Knowing whether our solar system is unique among exoplanetary systems can help us to better understand future observations of exoplanets. Furthermore, if our solar system is typical, this allows us to be optimistic about the possibility of life existing elsewhere in the universe.

In a recent study, Rebecca Martin (University of Nevada, Las Vegas) and Mario Livio (Space Telescope Science Institute) examine how normal our solar system is, by comparing the properties of our planets to the averages obtained from known exoplanets.

Comparing Properties

So how do we measure up?

  1. Planet densities

    Densities of planets as a function of their mass. Exoplanets (N=287) are shown in blue, planets in our solar system are shown in red. [Martin&Livio 2015]

    Planet masses and densities
    Those of the gas giants in our solar system are pretty typical. The terrestrial planets are on the low side for mass, but that’s probably a selection effect: it’s very difficult to detect low-mass planets.
  2. Age of the solar system
    Roughly half the stars in the disk of our galaxy are younger than the Sun, and half are older. We’re definitely not special in age.
  3. Orbital locations of the planets
    This is actually a little strange: our solar system is lacking close-in planets. All of our planets, in fact, orbit at a distance that is larger than the mean distance observed in exoplanetary systems. Again, however, this might be a selection effect at work: it’s easier to detect large planets orbiting very close to their stars.
  4. Eccentricities of the planets’ orbits
    Our planets are on very circular orbits — and that actually makes us somewhat special too, compared to typical exoplanet systems.
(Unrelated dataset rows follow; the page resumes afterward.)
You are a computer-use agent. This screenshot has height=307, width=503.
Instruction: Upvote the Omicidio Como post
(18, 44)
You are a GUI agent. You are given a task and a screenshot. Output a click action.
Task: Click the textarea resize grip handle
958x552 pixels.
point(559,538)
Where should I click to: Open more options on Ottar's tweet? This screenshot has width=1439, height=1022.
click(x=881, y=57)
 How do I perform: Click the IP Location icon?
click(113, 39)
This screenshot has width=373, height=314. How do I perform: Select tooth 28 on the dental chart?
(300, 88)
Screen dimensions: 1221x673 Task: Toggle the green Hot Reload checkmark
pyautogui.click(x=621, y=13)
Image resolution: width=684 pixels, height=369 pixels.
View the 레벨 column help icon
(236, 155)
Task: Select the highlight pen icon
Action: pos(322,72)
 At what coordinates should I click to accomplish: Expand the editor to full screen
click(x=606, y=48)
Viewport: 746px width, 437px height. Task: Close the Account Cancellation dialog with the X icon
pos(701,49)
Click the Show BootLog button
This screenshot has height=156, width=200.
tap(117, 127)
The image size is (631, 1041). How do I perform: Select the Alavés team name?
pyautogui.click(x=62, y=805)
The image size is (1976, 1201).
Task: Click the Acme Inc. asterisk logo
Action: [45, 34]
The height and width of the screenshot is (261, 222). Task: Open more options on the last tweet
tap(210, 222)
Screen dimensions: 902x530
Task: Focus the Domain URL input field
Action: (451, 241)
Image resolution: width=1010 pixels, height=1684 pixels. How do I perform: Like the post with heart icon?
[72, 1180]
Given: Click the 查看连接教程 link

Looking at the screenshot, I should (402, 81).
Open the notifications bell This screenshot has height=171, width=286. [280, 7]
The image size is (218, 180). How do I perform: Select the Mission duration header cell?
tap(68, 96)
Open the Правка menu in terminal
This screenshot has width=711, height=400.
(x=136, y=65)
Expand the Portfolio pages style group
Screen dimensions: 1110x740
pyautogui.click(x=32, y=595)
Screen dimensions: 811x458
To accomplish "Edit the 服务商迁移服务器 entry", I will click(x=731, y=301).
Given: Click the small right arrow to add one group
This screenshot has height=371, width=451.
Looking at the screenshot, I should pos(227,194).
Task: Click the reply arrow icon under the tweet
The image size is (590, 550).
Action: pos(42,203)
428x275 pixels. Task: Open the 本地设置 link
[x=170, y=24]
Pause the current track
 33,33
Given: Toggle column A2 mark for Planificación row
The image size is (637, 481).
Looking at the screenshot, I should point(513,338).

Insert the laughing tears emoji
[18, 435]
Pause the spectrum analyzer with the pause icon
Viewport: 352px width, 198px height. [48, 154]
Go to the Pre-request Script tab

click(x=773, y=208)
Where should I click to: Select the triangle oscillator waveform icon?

There is a possible explanation though: eccentricity of orbits tends to decrease with more planets in the system. Because we’ve got eight, it might be unsurprising that their eccentricities are so low.
  5. Super-Earths
    We don’t have any planets in the range of 1-10 times the mass of Earth, which is pretty unusual — super-Earths have a high occurrence rate among exoplanets.

In summary, the authors find that for the most part, we’re a pretty typical solar system. Our most unusual features are the lack of a super-Earth, the lack of any close-in planets, and the low eccentricities of our planets. The fact that we’re fairly average means that, from a habitability standpoint, there’s probably nothing special about our little corner of the galaxy. So perhaps life elsewhere is a possibility!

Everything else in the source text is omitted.